Batman episodes were usually structured as two-part series with a cliffhanger in the middle, but occasionally had a three-part series. The Londinium set was the third and final of such three-episode plotlines.

== Plot ==
Marmaduke Ffogg (Rudy Vallée) and Penelope Peasoup (Glynis Johns) steal priceless snuffboxes from Chuckingham Palace, then cover their escape with Ffogg's fog-emitting pipe. The main cast leaves Gotham City for Londinium. Gordon and his daughter Barbara are attending a police conference, while Bruce Wayne, Dick Grayson, and Alfred are officially attending to Wayne Foundation business, though in reality attending due to the first minister's request for Batman to investigate. The pair take the Batmobile on the boat and set up a temporary Batcave at a country manor house that Bruce Wayne rents. Meanwhile, Ffogg steals Lady Easterland's jeweled Easter eggs.

The crew visits Ffogg's manor. They meet Ffogg, Peasoup, and Lady Prudence (Lyn Peters), Ffogg's daughter. Prudence and Peasoup operate a girls' finishing school that is actually a front for training lady criminals. After fighting Ffogg's goons, a clue in three silver bells is sent to Ireland Yard. Batman goes to the Three Bells pub, Robin is accosted and kidnapped by Prudence and her gang of female thieves, and Barbara realizes the true nature of the school. After changing into her Batgirl outfit, Barbara finds the stolen treasures at the Ffogg estate, but is captured by paralyzing gas released by Prudence. Batman is defeated in a pub brawl against Ffogg's goons; Ffogg hooks Batman up to a machine that erases his memories. Chief O'Hara also arrives in Londinium. After Alfred restores Batman's memory at the Londinium Batcave, Batman and Alfred rescue a tied-up Robin from being crushed by the Tower Bridge mechanism. Robin is seemingly captured again by a bee trap; Prudence announces to her father that Robin is dying from a bee sting, but in reality he uses an antidote from his utility belt and is spared. Ffogg throws lethal fog pellets into his dungeon to finish off the trapped Batgirl, but Batman arrives and rescues her. He then uses an Indian rope trick to escape.

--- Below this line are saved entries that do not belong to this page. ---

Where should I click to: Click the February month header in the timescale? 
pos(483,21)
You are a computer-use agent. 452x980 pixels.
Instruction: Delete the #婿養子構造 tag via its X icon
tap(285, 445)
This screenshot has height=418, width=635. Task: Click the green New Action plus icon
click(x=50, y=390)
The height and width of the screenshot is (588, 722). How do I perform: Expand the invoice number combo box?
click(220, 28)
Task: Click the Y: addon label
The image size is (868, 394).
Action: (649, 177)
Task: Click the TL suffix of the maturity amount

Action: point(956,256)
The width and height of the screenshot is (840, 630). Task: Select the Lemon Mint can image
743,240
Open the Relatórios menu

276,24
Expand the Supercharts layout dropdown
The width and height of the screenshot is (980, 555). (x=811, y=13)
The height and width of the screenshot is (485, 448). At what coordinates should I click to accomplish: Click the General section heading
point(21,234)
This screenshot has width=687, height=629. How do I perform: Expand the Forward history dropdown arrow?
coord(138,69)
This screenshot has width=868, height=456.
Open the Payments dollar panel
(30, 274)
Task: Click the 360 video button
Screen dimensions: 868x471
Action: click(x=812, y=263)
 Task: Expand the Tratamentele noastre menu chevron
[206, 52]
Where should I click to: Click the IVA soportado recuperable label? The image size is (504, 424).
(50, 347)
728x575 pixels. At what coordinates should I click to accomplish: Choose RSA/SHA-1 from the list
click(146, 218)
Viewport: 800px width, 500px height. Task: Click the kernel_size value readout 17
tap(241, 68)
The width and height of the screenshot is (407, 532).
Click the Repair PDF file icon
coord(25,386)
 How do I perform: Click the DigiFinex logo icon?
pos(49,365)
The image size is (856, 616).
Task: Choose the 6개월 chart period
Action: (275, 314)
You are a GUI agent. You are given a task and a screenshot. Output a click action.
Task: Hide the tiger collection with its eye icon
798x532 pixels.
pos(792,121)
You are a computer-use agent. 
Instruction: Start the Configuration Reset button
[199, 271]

Thinking their adversaries are dead, Ffogg and Peasoup head to the Tower of Londinium to steal the Crown Jewels. Batman and Robin, having dressed as beefeaters to disguise themselves, are already ready to stop them and their goons, with Batgirl's aid. Ffogg attempts to use his pipe again, but Batman has an anti-fog device handy, foiling their escape. Ffogg, Peasoup, and Prudence are arrested; Batgirl disappears followed by Barbara conveniently appearing soon afterward; and the Americans return home.

=== London references ===
The episode includes several references to real-life London locations with the name slightly changed. The city itself is named Londinium, the name from the Roman period of London. Other references include "Chuckingham Palace" (Buckingham Palace), the venerable "Ireland Yard" (New Scotland Yard), the Queen's Highway, the Tower of Londinium (Tower of London), "Barnaby Street" (Carnaby Street), the Londinium House (possibly Grosvenor House Hotel), and the Tower Bridge.

==Reception==
Keith R. A. DeCandido wrote a hostile retrospective in 2017, giving the Londinium episodes a rating of 1/10. He thought that Rudy Vallée gave a "dreadful" and uninteresting performance as Ffogg; it also wasted the episode's premise in that Vallée was an American who did not perform in a good English accent. He thought that British actress Glynis Johns acquitted herself far better as Peasoup. The sets also did not play into the episode's premise; DeCandido thought they were "obvious Southern California locations" that did not actually utilize or sell the fun of episodes set in London. The series features a plotline where Prudence is seemingly playing both sides, but it goes nowhere. Finally, while the campy humor of Batman gives something of a pass for unrealistic situations, DeCandido felt that even given that, the plot of the episodes made no sense.